Tuesday, February 01, 2005

Let's rip

For a hackneyed cliché in corporate team building, paintball is a particularly lonely experience. I’ve been twice, both times on Stag dos. Whilst there is a camaraderie that surrounds a Stag party it is a brittle one. The party is made of a mix of work, university and school friends, each with their own histories and stories. To build a team through paintball means that you have to be a close knit team in the first place. Making it all rather pointless.

For those who have never been, a day of paintball involves joining a hybrid team of birthdays, stag dos, corporate team builders and most worrying, hobbyist paintball enthusiasts (serial killers in training). You take part in a series of set piece games with names like ‘defend and attack’, ‘take the flag’ and ‘total annihilation’. Paintball guns fire little pellets of paint that feel like you're being hit by a hailstone. When you’re hit you’re dead. In between each game you gather in a holding area where the general bonhomie of naive squaddies ensues, nonchalant marshals with heavy metal hair drift around waiting for the next game to start, when it does the anomie sets in.
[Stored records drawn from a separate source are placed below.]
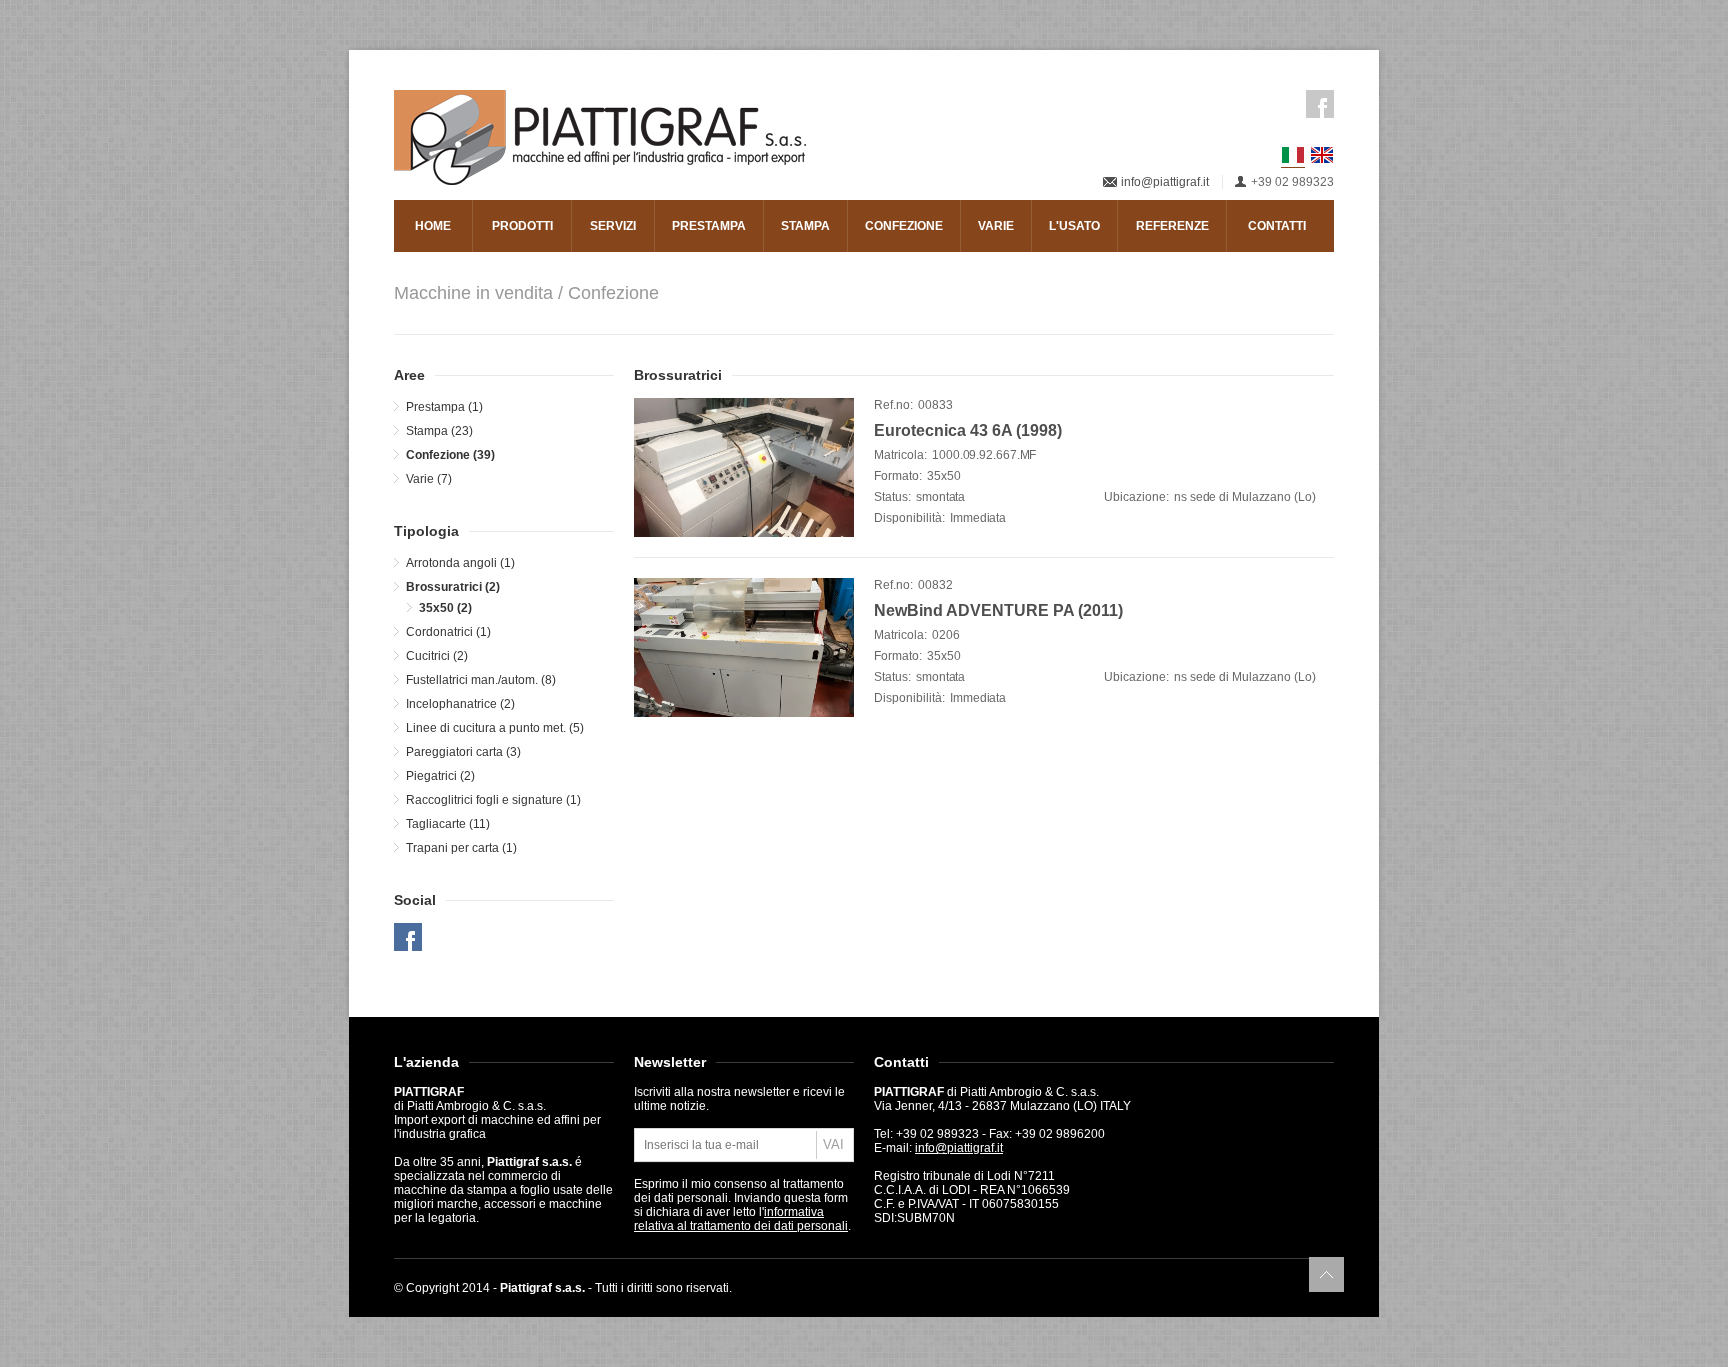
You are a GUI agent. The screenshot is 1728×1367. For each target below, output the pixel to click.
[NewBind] (744, 647)
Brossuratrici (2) (453, 587)
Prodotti (522, 226)
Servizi (613, 226)
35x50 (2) (445, 608)
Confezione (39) (450, 455)
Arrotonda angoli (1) (460, 563)
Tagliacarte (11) (448, 824)
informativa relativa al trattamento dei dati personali (741, 1219)
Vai (833, 1144)
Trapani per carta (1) (461, 848)
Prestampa (709, 226)
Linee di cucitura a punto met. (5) (495, 728)
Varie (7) (429, 479)
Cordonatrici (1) (448, 632)
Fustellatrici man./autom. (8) (481, 680)
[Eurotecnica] (744, 467)
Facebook (1320, 104)
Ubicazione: (1136, 497)
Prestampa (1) (444, 407)
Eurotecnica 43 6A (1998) (968, 430)
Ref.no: (893, 405)
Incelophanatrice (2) (460, 704)
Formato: (898, 476)
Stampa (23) (439, 431)
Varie (996, 226)
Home (433, 226)
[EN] (1322, 155)
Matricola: (900, 455)
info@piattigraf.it (1165, 182)
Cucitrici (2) (437, 656)
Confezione (904, 226)
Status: (892, 497)
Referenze (1172, 226)
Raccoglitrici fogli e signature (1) (493, 800)
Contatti (1277, 226)
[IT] (1293, 155)
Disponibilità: (909, 518)
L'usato (1074, 226)
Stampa (805, 226)
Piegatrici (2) (440, 776)
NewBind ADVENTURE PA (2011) (998, 610)
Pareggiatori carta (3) (463, 752)
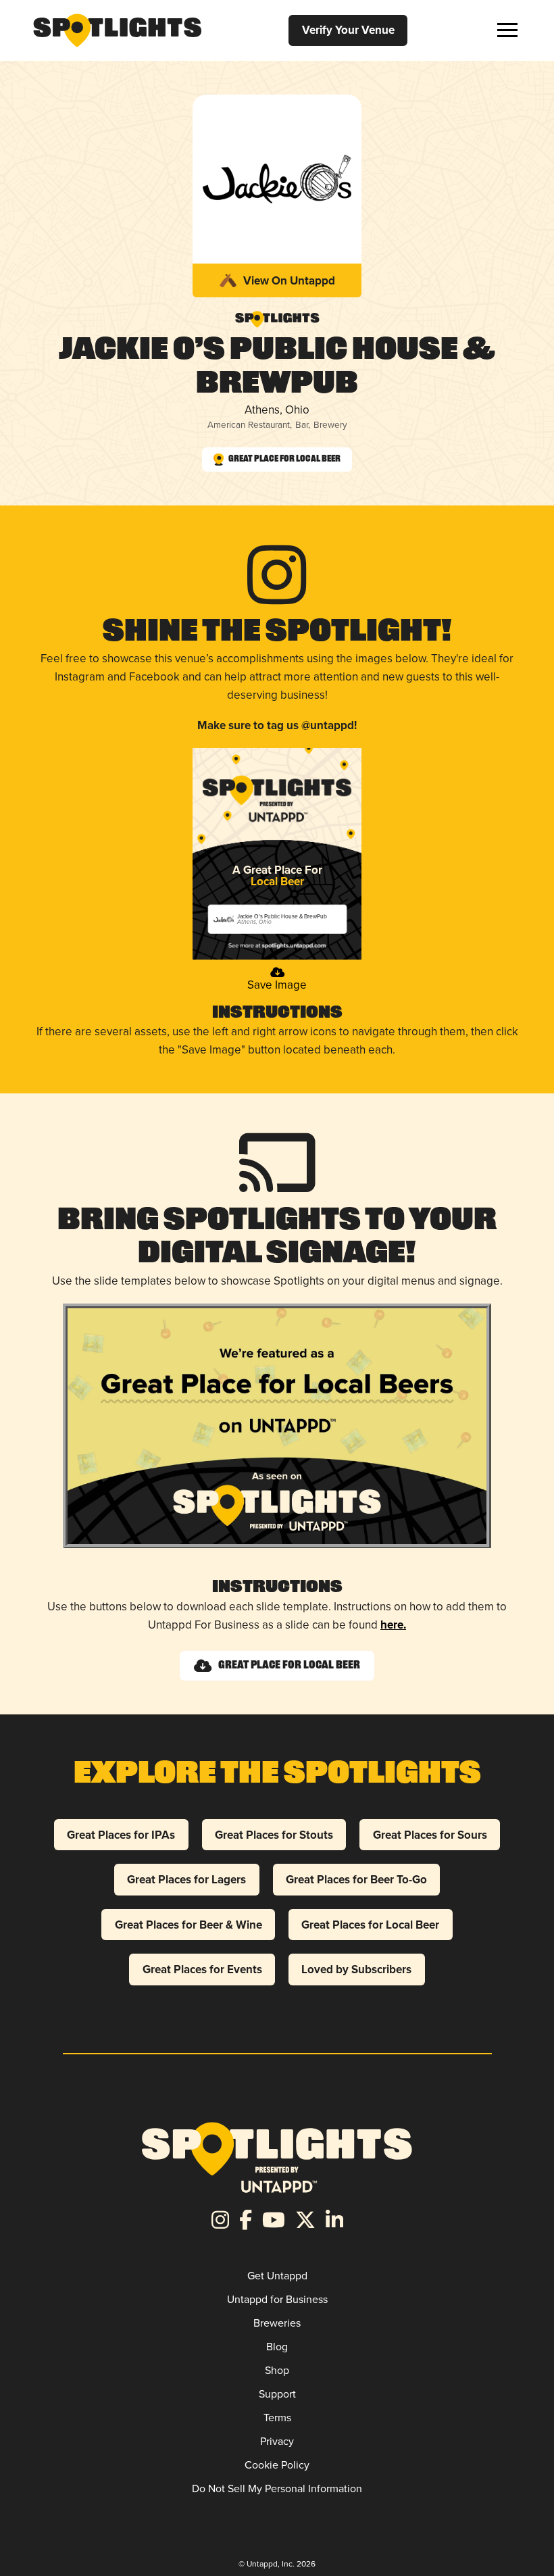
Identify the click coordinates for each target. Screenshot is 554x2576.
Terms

Paintball companies are paranoid about safety, exiting the safety zone you put a full face mask on which makes you look like a Stormtrooper. With everyone wearing identical baggy fatigues you’re stripped of your identity, unable to separate friends from strangers. The walk to the battleground is usually made in near-silence. All you hear is the hiss of your own breathing. By the time you get there, the mask has usually misted up so you can’t see anything.

Once the game starts, hope of any kind of teamwork is instantly forgotten and you become an individual vigilante. The game is explained in about ten seconds and the opportunity for planning almost non-existent. There are two broad strategies you can employ. The first is ‘Hide in a Hole’. This involves finding a nook, or diving behind a bit of wood and randomly firing into the general area of your foe. The second strategy is ‘Run like a Loony’ This involves kamikaze runs at the enemy firing wildly. The first means you play for the whole game, but have no fun. The second means more fun, for about 30 seconds, then you get shot and it hurts.

When you are shot and therefore out of the game, you have no idea who shot you there’s a thud, a burst pain and it’s all over, you’re being bullied by a faceless aggressor. Usually after you’re shot you’re hit a couple more times as you head for the Dead Zone. This is exacerbated by the fact that you don’t know how successful you’ve been because you never see the people you’ve shot. You’re being bullied and you don’t know why, and you are stripped of your individuality and any affirmation of your own ability.

Even a victory is hollow, last Saturday we had a couple of girls in our team. Both were little over five foot tall. In the heat of the first battle a scream was heard behind…

“Owww”
“Are you alright”
“Shit I’ve been hit”
“Oh no, does it hurt”
“A little bit, I’m dead so I’ve got to go”
“I don’t want to get hit, I’m coming too”

We’re not dealing with trained killers, a victory is meaningless.

When the game is over everyone trudges back to base in silence. When the masks come off, everyone has a fictitious war story of taking a hail of paintballs for the team. Johnny had a good strategy, he bought 200 paintballs per game, suggesting he’d either seen some serious action, or was eating them.